RN/51

13.49

Abgeordnete Elisabeth Feichtinger, BEd BEd (SPÖ): Danke, Frau Präsidentin! Werte Regierungsmitglieder! Hohes Haus! Liebe Zuseherinnen und Zuseher! Manchmal beginnt der Weg nicht mit einem leichten Schritt, sondern mit einem schweren Rucksack auf den Schultern. Liebe Kolleg:innen! Genau so begann unsere Regierungsverantwortung: ein Budgetloch von 23 Milliarden Euro, Schulden, die wir nicht verursacht haben – das ist das Faktum und das bleibt auch so (Beifall bei der SPÖ–, Verpflichtungen, die wir trotzdem übernommen haben, denn Verantwortung bedeutet, Last nicht einfach liegenzulassen, sondern zu übernehmen, um den nächsten Generationen ihren Weg leichter zu machen. 

Unser Ziel ist daher nicht bloß eine Zahl in einem Budget, unser Ziel ist, Chancen für die Menschen zu schaffen. Ja, wir müssen konsolidieren, und ja, wir alle müssen einen Beitrag dazu leisten, aber wenn wir einen schweren Stein gemeinsam tragen, dann können jene, die kräftigere Schultern haben, auch mehr Gewicht übernehmen. Deshalb tragen Banken, große Konzerne und Spitzenverdiener mehr als die Hälfte zur Budgetkonsolidierung bei. Das ist keine Frage der Ideologie, das ist eine Frage der Fairness. (Beifall bei der SPÖ.)

Zu Beginn dieses Jahres begann sich die Wirtschaft auch gut zu entwickeln. Wir waren definitiv auf Kurs, doch dann haben internationale Krisen diesen Weg wieder steiniger gemacht. Genau deshalb investieren wir gerade jetzt. Wir schaffen Offensivmaßnahmen von 2,5 Milliarden Euro. Wir investieren in Kinderbetreuung, weil jedes Kind eine Chance verdient hat, egal ob es in einer Villa oder im Gemeindebau groß wird. Wir schaffen ein kostenloses zweites Kindergartenjahr und bauen Ganztagsschulen auf, denn Bildung ist der Schlüssel, der Türen öffnet, die Armut verschlossen hat. 

Wir stärken den Arbeitsmarkt für Frauen, junge Menschen und natürlich auch für ältere Arbeitnehmerinnen und Arbeitnehmer.
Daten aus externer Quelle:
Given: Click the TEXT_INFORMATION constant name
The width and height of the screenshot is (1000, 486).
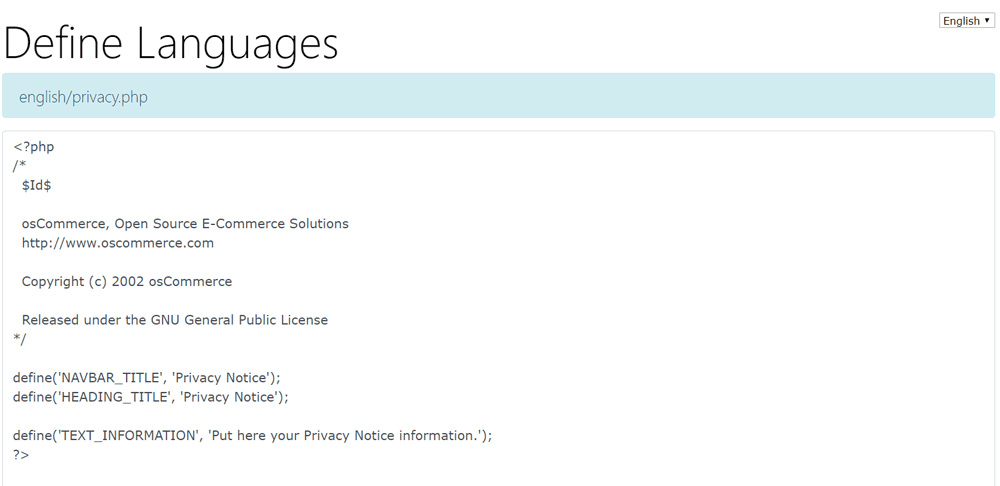Looking at the screenshot, I should [127, 436].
Niemand sollte das Gefühl haben, ausgeschlossen zu sein. Und jeder hat die Chance, seinen Platz in der Gesellschaft zu finden. 
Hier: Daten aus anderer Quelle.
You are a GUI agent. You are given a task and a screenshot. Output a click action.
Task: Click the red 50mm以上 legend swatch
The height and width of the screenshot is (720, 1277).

Wir investieren in den Kampf gegen Kinderarmut, denn kein Kind sucht sich aus, wo es geboren wird. Seine Zukunft darf nicht von seiner Herkunft abhängig sein, sondern von seinen Träumen und von seinen Chancen. (Beifall bei der SPÖ.) 
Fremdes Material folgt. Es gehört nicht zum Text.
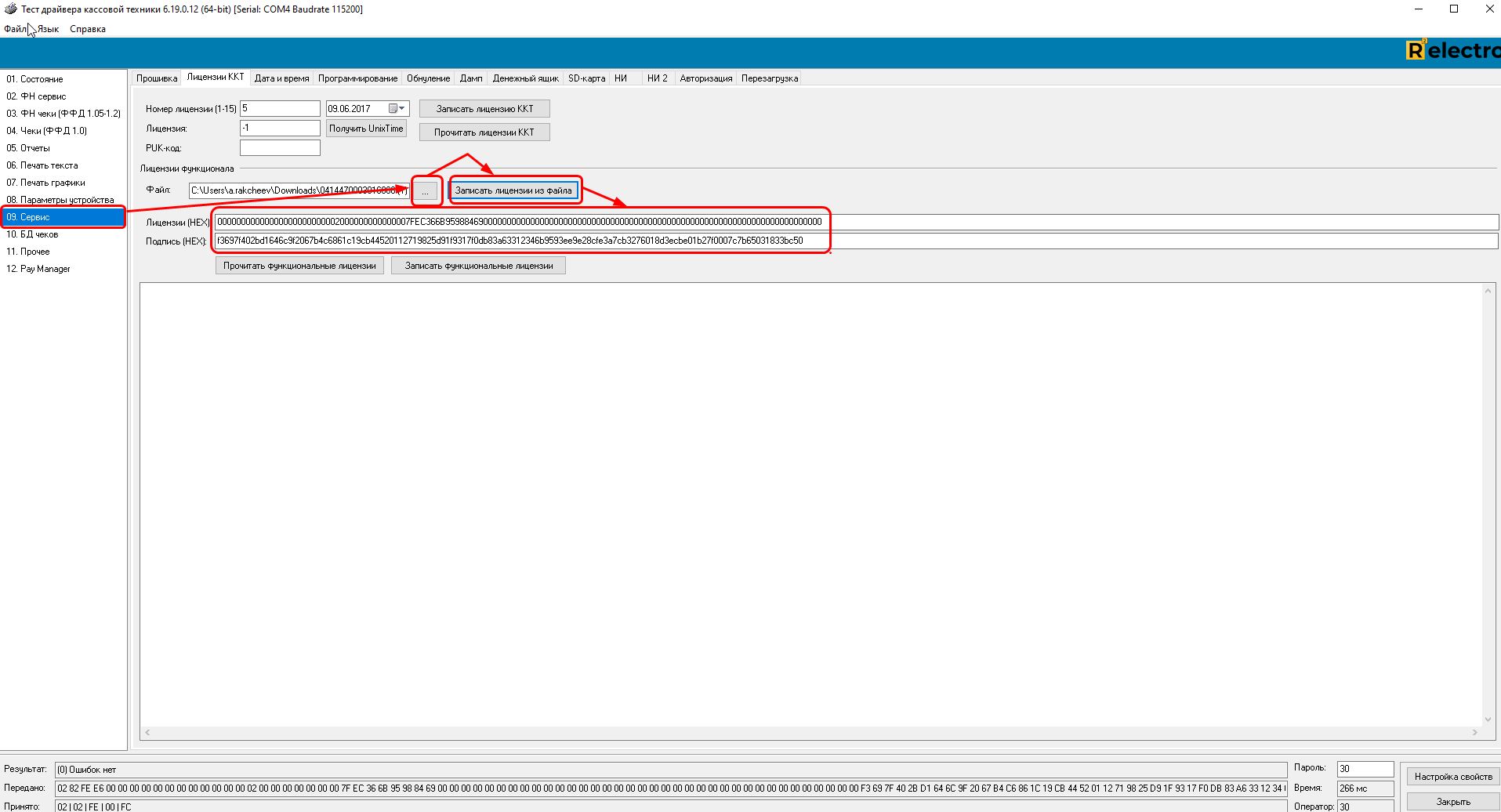
Task: Click Получить UnixTime button
Action: (366, 129)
Wir stärken Frauen mit einem deutlich höheren Frauenbudget und unterstützen natürlich die Alleinerziehenden, die oft jeden Tag Unmögliches möglich machen. Und wir investieren in Bildung, Bewegung und natürlich auch lebenslanges Lernen, denn das Wertvollste, das wir unseren Kindern hinterlassen, sind Möglichkeiten. (Beifall bei der SPÖ.)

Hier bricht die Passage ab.